夏南山摇摇头,他身上盖着块毯子,一直遮到脸上,底下暖烘烘,惬意得骨头都软了。

于盛溪也戴着副墨镜,侧脸线条硬`挺,一面开车,一面从置物箱里拿了瓶水递给他。

夏南山接过来,拧松了盖子,没喝,问道:“我们往哪儿去?”他还记得万豪客房里,于盛溪抱着他,缚龙索消耗了他大半体力,吃了东西,一松劲儿,几乎立马就要睡着,闭眼之前模模糊糊听见于盛溪说要去跟严阵谈谈。

老东西没答,直视前方,夏南山跟着看过去,才发觉前头开着辆商务车,后视镜一瞥,后头还跟了两辆。一条细窄的乡间小道,水泥铺得高低不平,放眼望去全是一块块分隔开的田地,就这么个地方,连珠炮似的来了四辆车,夏南山一缩脖子,知道这叫押解。

于盛溪伸手过来,拎了毯子一角兜在他头上,说话了:“再睡会儿,我们去于家。”

这他妈还睡个屁!

夏南山一听就要蹦起来,堪堪离了坐垫,发觉自己的腿被缚龙索绑在副驾驶上,动不得,胳膊撞在车门上,疼得龇牙咧嘴,还记得要吼:“你放开我!”

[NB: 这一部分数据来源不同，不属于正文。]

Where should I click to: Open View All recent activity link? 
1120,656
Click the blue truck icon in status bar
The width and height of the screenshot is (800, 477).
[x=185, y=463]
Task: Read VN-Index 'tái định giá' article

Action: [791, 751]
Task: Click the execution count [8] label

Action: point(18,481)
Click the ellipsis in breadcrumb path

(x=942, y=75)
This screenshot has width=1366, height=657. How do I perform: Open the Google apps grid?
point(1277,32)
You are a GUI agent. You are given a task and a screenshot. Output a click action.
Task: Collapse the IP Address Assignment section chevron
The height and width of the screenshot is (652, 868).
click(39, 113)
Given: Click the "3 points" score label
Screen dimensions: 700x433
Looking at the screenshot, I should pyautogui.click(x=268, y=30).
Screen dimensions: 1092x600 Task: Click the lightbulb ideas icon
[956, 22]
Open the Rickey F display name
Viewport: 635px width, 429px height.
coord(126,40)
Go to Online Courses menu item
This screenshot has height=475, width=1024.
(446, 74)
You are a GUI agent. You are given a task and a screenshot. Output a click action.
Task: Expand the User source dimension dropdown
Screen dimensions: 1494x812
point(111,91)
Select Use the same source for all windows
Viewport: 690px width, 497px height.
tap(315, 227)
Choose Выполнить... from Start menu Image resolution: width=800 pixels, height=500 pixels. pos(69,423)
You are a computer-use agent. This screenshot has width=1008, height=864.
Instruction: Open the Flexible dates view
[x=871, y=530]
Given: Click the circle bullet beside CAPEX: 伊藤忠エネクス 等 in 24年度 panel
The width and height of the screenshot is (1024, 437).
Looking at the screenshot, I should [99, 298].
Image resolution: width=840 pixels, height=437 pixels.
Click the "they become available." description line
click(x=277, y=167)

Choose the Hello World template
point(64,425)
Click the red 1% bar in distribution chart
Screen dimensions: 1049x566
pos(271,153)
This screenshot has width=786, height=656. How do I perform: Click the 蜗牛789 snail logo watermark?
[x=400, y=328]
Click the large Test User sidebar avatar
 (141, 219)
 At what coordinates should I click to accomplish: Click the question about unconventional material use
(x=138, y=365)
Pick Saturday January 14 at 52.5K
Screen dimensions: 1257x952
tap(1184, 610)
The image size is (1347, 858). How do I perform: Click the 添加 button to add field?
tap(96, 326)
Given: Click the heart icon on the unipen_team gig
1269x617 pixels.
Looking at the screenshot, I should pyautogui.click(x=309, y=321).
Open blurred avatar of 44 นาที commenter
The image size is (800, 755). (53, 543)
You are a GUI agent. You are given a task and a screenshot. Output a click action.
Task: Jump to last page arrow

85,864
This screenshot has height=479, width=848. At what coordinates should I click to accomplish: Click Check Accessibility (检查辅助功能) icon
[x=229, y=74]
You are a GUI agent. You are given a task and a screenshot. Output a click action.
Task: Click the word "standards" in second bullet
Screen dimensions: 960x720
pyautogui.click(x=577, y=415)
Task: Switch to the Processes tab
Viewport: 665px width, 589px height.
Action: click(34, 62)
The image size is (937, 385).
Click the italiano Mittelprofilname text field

于盛溪慢慢减了车速,拉下车窗,伸出手做了个手势,几辆车跟着停下。

夏南山扔了墨镜,瞪着他,灿金的眸子跟两丛小火苗似的。

于盛溪瞧了好一阵,最后按着他脖子把人拉近,反倒笑了,笑得无所畏惧:“夏南山,相信我好不好?”

夏南山点点头:“行,你先解开。”

于盛溪皱眉,僵持一阵,居然真的伸手过去,拉了缚龙索的绳头。